Pour de nombreux Français, la percée fulgurante du Front national au premier tour des élections régionales est un véritable choc. Il n’y a pas si longtemps, personne ne songeait que ce parti d’extrême droite pourrait devenir un jour la première force politique du pays. Les analystes continuent à expliquer et à décrypter cette tendance et à sonder l’ampleur du phénomène. Au Maroc, la bienséance et le respect du choix des électeurs français nous empêchent de donner des leçons de démocratie ou de s’ériger en moralisateurs. Toutefois, la victoire d’un parti xénophobe, qui fait fructifier son fonds de commerce grâce à la haine des Maghrébins et la stigmatisation des musulmans, nous rappelle un fait, un constat: pour beaucoup de Marocains, il y a toujours eu deux France. L’une aimée, respectée et proche des cœurs, et l’autre exécrée, abhorrée et indigne.
La France qu’on aime est celle qui est éternelle. Patrie des valeurs humanistes qui ont influencé des générations entières de militants, d’intellectuels et de simples citoyens qui ont élargi l’horizon de leurs consciences en lisant Voltaire, Hugo, Sartre ou Camus. C’est la France de la Déclaration universelle des droits de l’homme que les nationalistes marocains accrochaient aux murs de leurs villes pour protester contre le protectorat de l’autre France, colonialiste et violente.
La France qu’on déteste, et qu’on essaye justement d’oublier est celle du protectorat, souvenirs douloureux pour des milliers de Marocains dont les parents ou grands-parents ont été tués ou torturés durant les 44 ans d’occupation. Elle est incarnée par cette armée brutale et sanglante qui a déversé un déluge de feu, de gaz et de désolation sur les combattants du Rif pour les contraindre à se rendre. C’est la France des intérêts économiques, froids et sans états d’âme, héritière de la fameuse devise “l’indépendance dans l’interdépendance”.

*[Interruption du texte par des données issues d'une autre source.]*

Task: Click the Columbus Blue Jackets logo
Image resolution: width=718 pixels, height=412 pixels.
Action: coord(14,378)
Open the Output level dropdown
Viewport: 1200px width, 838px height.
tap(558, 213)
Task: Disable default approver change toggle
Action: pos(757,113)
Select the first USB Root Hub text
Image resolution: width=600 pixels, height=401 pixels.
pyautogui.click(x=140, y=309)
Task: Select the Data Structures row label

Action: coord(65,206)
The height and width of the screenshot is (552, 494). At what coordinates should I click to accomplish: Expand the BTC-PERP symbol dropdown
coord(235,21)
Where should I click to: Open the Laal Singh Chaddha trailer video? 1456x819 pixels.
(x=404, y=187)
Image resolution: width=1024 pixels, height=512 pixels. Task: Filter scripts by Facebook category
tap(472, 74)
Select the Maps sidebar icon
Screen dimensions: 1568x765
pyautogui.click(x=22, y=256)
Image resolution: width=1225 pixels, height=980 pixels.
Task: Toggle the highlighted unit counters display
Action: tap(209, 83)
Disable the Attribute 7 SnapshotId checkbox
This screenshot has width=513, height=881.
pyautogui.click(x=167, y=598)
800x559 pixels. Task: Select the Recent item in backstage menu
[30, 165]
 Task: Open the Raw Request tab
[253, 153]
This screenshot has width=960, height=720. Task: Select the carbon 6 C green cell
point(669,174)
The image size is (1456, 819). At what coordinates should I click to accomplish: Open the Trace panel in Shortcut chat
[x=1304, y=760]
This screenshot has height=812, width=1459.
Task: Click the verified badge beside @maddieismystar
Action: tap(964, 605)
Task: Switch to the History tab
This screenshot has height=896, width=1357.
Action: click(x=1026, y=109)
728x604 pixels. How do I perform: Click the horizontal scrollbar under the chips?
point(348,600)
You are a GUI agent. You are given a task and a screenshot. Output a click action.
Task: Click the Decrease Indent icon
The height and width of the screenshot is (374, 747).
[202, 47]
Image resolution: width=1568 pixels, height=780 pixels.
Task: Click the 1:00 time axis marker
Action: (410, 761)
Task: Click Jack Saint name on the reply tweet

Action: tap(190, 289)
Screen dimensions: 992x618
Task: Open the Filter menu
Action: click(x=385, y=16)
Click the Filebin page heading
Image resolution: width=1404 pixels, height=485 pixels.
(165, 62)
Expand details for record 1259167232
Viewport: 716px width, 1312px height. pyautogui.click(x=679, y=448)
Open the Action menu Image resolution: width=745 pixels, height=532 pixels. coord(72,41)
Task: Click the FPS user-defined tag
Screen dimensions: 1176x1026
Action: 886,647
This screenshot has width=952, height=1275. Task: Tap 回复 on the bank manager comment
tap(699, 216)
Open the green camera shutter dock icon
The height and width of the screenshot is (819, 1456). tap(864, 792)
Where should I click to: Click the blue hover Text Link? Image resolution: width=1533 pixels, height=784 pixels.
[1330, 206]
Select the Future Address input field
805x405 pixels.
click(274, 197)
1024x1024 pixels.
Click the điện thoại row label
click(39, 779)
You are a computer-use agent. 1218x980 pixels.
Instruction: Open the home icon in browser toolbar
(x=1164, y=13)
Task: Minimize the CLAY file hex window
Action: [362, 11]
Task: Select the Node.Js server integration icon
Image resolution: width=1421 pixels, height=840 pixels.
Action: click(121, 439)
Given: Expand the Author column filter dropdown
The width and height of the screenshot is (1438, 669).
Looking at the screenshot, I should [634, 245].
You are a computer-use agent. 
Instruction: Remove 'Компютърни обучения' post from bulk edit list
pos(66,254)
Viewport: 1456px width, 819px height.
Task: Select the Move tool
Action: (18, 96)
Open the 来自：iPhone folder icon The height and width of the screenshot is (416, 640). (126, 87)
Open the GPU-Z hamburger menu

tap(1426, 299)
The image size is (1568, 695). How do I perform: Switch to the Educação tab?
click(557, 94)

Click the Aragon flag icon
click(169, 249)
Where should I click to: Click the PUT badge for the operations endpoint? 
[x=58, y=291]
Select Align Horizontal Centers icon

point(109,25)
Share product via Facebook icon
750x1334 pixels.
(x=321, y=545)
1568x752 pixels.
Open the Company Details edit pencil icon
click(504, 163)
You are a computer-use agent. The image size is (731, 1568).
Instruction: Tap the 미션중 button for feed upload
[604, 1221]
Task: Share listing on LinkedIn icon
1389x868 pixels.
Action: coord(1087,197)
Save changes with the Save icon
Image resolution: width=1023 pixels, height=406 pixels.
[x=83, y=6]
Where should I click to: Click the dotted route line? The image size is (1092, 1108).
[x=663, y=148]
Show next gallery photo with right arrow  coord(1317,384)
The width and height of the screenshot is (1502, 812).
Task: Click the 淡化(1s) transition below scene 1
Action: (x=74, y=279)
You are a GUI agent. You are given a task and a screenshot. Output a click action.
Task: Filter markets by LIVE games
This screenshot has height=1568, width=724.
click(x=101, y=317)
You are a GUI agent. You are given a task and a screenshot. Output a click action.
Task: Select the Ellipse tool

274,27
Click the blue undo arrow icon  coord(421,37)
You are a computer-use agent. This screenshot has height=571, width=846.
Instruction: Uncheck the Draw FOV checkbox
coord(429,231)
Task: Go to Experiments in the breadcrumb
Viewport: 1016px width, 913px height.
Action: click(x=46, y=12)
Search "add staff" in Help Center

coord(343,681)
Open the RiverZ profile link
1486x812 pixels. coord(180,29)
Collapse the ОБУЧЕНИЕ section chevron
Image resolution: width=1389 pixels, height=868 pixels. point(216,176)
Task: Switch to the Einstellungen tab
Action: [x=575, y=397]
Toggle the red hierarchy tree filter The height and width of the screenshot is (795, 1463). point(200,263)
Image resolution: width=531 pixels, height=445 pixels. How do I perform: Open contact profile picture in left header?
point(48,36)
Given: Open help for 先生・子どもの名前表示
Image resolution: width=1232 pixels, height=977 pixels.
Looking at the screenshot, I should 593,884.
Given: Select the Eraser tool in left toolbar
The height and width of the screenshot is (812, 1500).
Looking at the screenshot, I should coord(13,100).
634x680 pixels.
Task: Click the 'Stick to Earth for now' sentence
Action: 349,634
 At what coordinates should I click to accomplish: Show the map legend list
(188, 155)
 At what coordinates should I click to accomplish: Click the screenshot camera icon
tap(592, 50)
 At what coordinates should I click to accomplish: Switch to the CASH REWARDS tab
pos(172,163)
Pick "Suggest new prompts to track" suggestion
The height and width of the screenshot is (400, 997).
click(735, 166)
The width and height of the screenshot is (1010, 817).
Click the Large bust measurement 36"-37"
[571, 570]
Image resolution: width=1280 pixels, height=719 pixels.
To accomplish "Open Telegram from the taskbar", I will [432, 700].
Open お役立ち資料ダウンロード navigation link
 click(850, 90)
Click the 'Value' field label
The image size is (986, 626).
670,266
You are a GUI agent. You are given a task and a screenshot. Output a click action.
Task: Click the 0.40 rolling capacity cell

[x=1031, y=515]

La France qu’on respecte, et envers laquelle beaucoup de Marocains sont reconnaissants, est celle de la culture, des lettres et du savoir. Cette France qui ouvre ses universités, ses écoles, ses centres de recherche et ses bibliothèques à de jeunes étrangers. Elle est hospitalière, accueillante et chaleureuse. Des générations de Marocains y ont trouvé ce dont ils ne disposaient pas dans leurs pays: une meilleure éducation, un foisonnement culturel et une réponse à leur curiosité. Certains ont choisi d’y rester et d’autres ont regagné leurs pénates, le cœur et l’esprit pleins de souvenirs.
Mais la France qu’on méprise et qu’on voue aux gémonies est celle des préjugés rances et stupides, des remarques racistes et des comportements xénophobes. Celle qui ricane pour un accent un peu exotique, qui refuse un CV pour délit de sale nom ou origine douteuse. Cette France des longues et humiliantes heures d’attente dans les mairies pour décrocher un titre de séjour ou celle du dédain dans les consulats où l’on délivre des visas comme si on donnait des sésames pour le paradis.
La France qu’on adore est celle de la convivialité, du savoir-vivre, et qui fait honneur au plaisir et à la vie. Il fait doux d’y vivre ou de s’y perdre. Mais il y a aussi cette autre France condescendante et hautaine, qui se complaît dans le mythe du déclin, qui se déteste et se referme sur elle-même. Hélas, c’est cette France qui est en train de prendre le dessus.